My whole solver is absurdly simple to read. You can trace through an execution and understand it in minutes. Compare this to a typical agent pipeline: hundreds of lines of orchestration, retry logic, guardrails, fallback chains. Or look at competitive ARC-AGI approaches: test-time training pipelines, program search over thousands of candidates, and so on. Entire infrastructures built to compensate for the brittleness of the underlying architecture.
All that machinery is the Parthenon.
This little thing, this handful of objects passing messages on a cheap model, is a lot of air and glass held up by the way it’s arranged.
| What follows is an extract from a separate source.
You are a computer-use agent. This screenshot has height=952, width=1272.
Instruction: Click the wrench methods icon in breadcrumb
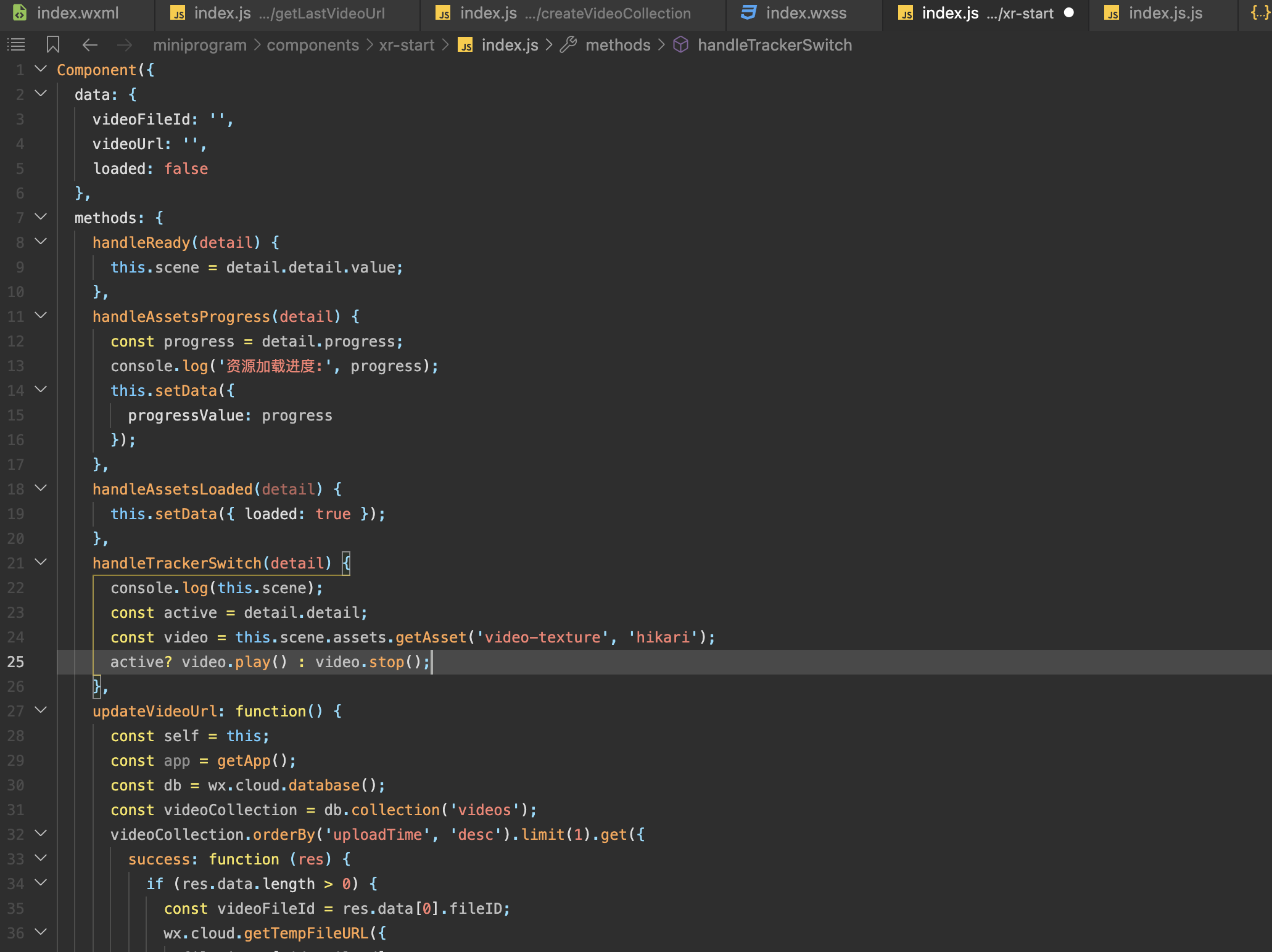[x=568, y=44]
A Note for the People Who Are Already Worried
I’ve been getting messages for a while now. Nice ones, thoughtful ones. People asking: how do you make this safe? How do you constrain it? Where are the types? Should we sandbox this? Where are the guardrails? What if an object modifies another object in a way you didn’t intend? What if the whole system just... wanders off?
I recognize this. I wrote about it last year, actually. The pendulum. The informalists discover what’s possible, and then the formalists arrive and make it reliable. It’s been happening since Kay and Dijkstra were staring at each other across a philosophical canyon. It’ll happen here too.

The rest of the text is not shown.